Stored data:

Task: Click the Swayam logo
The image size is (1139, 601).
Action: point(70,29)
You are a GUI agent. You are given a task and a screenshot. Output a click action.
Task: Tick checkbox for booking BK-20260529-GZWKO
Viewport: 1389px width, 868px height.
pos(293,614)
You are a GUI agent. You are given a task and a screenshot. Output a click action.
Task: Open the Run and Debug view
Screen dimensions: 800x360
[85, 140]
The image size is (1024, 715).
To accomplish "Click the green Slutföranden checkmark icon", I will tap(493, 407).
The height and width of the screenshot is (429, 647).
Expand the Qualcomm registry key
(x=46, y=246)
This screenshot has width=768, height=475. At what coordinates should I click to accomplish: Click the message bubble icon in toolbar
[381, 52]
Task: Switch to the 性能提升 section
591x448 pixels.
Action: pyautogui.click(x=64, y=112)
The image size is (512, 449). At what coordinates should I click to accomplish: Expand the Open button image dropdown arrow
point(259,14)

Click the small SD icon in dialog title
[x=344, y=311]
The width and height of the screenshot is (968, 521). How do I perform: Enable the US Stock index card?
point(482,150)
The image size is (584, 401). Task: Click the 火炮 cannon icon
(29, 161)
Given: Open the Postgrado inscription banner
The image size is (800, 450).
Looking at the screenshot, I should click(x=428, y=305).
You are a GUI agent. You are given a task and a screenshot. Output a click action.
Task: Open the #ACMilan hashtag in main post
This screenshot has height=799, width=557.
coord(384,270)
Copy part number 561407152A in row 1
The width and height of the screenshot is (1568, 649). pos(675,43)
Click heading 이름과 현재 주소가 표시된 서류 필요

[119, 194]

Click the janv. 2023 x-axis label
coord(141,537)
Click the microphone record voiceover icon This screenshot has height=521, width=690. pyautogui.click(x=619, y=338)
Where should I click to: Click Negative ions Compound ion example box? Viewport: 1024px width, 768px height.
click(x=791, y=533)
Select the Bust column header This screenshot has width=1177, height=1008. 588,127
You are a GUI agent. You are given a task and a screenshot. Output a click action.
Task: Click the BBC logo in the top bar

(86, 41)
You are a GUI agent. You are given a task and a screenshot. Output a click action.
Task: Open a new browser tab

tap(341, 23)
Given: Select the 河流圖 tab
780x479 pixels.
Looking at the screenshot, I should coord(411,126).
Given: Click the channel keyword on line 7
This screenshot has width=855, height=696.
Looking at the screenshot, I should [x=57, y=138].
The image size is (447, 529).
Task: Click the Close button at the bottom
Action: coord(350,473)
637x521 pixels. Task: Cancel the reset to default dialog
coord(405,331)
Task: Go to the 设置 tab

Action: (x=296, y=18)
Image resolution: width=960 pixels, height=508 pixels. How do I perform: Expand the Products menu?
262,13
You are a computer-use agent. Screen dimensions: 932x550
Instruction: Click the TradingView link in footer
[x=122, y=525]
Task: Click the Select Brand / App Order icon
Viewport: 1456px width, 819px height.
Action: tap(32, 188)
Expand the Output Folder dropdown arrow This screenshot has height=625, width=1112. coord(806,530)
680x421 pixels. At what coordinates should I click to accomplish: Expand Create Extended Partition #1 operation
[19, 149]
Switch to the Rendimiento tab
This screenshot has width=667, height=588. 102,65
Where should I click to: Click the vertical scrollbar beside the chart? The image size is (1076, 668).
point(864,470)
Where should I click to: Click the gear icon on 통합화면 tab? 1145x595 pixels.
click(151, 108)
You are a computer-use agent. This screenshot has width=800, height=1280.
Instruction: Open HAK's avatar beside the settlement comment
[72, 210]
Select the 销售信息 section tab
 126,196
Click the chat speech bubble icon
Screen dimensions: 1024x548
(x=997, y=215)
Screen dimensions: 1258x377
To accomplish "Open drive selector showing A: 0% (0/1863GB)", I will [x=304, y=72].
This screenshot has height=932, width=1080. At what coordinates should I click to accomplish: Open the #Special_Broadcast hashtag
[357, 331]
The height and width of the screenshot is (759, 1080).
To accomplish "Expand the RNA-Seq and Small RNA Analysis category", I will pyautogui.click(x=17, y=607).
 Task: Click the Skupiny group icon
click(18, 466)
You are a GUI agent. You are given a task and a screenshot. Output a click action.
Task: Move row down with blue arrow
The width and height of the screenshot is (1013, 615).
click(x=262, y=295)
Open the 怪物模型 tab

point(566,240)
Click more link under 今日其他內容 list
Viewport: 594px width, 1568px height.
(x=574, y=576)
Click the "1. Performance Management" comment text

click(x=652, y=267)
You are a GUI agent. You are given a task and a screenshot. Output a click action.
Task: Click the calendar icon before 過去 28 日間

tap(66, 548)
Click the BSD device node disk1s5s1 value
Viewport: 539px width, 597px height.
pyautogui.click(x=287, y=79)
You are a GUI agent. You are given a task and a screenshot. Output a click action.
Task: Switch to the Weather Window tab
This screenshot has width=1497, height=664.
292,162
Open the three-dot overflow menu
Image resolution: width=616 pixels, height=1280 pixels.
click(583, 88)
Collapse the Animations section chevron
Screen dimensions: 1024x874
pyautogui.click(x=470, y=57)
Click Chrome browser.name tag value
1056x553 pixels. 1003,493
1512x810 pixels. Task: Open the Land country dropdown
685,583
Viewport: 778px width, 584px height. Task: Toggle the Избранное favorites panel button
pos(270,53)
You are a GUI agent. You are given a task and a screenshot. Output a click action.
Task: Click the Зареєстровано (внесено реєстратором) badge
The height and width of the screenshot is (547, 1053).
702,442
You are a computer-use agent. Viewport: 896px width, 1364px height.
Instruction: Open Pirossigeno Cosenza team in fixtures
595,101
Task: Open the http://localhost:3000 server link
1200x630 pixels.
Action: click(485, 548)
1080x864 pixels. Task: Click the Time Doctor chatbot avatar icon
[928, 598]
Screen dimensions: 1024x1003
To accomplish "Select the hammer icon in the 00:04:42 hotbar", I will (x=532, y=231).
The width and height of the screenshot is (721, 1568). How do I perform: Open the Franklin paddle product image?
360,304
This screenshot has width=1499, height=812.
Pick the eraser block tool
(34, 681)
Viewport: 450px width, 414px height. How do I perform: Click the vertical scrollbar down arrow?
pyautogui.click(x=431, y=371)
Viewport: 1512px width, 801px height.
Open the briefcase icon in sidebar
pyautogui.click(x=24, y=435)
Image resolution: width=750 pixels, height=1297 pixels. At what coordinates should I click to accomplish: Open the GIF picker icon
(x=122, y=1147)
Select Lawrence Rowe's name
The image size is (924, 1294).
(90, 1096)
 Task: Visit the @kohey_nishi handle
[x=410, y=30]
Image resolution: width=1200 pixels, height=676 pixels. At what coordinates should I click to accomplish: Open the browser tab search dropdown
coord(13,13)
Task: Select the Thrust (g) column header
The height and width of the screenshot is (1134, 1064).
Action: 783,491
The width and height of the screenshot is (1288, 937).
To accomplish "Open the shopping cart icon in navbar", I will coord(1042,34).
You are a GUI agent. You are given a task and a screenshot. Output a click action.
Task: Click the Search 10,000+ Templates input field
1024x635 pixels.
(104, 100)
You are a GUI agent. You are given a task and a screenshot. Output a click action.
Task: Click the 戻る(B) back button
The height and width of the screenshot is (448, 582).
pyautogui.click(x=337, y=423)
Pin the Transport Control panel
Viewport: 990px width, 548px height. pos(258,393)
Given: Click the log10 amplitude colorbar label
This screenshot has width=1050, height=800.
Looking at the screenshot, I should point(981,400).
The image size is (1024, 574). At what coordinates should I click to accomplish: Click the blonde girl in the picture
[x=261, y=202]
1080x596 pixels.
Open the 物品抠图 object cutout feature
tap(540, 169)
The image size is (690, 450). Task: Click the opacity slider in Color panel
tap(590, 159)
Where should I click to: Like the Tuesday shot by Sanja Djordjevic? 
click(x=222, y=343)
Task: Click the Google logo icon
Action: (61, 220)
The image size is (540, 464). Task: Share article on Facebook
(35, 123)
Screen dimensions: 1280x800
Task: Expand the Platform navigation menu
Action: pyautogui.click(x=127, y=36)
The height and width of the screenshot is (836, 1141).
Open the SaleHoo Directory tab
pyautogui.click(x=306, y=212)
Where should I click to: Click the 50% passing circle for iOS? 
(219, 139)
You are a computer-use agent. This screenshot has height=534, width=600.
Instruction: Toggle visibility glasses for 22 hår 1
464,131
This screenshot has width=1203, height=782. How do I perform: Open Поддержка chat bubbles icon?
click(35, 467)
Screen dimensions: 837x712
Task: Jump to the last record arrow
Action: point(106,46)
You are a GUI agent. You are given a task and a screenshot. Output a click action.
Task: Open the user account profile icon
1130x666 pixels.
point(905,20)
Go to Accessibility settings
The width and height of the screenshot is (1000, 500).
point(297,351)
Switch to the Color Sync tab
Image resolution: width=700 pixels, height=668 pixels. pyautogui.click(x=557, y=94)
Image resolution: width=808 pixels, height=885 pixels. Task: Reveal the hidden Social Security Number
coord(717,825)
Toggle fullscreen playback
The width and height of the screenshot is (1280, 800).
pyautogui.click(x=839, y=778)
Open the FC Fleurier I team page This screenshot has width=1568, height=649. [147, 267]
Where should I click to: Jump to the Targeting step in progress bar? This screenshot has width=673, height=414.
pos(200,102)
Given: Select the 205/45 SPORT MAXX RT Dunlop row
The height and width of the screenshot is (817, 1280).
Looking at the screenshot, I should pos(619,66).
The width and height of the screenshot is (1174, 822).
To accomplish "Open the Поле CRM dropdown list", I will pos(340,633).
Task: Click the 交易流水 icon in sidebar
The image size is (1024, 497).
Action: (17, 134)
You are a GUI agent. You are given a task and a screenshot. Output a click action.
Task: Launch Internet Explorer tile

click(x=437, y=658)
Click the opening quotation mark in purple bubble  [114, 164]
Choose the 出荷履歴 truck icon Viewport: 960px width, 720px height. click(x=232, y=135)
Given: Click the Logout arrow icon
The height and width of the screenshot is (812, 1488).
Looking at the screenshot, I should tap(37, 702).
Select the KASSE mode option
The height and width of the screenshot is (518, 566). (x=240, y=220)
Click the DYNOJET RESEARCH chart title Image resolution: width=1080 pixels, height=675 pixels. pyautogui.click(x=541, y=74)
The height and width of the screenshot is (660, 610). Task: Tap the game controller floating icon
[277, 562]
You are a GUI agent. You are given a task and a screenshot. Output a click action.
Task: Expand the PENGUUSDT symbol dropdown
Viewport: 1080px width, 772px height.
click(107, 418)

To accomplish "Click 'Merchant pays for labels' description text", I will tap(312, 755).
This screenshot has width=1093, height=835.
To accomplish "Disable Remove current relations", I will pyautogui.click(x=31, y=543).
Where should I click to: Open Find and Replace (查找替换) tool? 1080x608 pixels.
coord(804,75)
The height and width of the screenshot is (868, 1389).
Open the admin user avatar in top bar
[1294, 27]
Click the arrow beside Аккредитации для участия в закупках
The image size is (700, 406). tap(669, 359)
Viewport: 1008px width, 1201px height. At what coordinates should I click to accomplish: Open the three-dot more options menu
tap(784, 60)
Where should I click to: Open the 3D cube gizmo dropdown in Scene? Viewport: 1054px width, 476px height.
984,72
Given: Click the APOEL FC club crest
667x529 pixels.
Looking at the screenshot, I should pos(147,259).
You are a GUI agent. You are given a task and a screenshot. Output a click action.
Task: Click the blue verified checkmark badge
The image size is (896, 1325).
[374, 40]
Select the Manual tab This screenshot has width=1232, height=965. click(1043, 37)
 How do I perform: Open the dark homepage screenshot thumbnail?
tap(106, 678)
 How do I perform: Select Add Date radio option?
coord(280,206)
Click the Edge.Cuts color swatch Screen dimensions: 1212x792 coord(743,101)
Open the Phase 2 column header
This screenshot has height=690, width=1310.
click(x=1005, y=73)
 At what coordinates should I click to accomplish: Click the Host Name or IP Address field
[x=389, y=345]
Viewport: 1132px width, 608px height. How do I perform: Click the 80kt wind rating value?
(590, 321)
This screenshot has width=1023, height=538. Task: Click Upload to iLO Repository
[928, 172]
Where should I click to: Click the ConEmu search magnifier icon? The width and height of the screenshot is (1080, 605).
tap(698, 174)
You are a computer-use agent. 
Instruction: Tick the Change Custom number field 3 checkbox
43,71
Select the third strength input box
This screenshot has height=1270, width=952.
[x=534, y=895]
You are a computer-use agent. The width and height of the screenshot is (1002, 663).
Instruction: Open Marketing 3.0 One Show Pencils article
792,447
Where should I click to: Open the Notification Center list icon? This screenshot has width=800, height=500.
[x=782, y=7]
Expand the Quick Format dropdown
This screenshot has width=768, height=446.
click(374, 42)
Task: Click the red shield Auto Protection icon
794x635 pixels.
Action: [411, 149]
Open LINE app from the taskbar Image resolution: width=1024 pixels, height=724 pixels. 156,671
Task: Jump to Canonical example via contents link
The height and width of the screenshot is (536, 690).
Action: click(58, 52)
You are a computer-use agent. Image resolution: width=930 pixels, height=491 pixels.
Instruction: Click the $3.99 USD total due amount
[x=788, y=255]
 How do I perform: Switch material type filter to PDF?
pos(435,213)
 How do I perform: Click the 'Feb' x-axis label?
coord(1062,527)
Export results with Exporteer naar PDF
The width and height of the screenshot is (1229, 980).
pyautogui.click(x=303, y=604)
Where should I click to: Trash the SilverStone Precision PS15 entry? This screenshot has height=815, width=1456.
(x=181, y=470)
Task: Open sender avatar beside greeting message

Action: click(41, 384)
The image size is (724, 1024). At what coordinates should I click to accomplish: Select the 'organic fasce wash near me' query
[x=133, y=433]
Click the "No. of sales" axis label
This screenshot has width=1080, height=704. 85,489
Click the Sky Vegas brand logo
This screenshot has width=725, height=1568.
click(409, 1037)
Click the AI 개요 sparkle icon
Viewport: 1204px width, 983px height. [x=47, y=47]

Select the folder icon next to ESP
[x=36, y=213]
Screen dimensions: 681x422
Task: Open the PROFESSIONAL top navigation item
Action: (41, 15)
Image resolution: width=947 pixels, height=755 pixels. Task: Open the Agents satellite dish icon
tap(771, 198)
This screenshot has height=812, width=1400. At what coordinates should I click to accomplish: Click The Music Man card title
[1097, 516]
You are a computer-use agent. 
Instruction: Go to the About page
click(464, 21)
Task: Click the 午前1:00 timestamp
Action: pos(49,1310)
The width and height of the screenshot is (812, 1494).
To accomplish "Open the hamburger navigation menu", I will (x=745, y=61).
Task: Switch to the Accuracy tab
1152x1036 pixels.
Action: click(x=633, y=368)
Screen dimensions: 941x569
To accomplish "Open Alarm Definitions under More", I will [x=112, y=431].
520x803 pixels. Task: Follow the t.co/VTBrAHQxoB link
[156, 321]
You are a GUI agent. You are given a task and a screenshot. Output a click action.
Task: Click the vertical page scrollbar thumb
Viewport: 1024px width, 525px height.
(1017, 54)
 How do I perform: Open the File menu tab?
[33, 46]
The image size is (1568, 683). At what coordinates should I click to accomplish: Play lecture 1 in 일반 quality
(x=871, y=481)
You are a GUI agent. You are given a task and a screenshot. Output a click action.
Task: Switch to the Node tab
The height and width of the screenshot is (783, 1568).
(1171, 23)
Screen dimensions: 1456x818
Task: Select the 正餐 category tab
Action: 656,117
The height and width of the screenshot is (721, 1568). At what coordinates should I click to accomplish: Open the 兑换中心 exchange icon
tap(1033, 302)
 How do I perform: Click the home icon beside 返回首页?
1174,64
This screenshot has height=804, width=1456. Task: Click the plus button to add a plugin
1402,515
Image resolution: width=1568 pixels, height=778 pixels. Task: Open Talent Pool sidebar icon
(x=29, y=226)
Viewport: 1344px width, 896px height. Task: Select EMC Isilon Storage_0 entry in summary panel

● **What is required**
When you reach the line containing "Click Chrome browser.name tag value" in the data above, start copying exactly, and stop after the line containing "You are a computer-use agent. Viewport: 896px".

● **Task solution**
Click Chrome browser.name tag value
1056x553 pixels. 1003,493
1512x810 pixels. Task: Open the Land country dropdown
685,583
Viewport: 778px width, 584px height. Task: Toggle the Избранное favorites panel button
pos(270,53)
You are a GUI agent. You are given a task and a screenshot. Output a click action.
Task: Click the Зареєстровано (внесено реєстратором) badge
The height and width of the screenshot is (547, 1053).
702,442
You are a computer-use agent. Viewport: 896px width, 1364px height.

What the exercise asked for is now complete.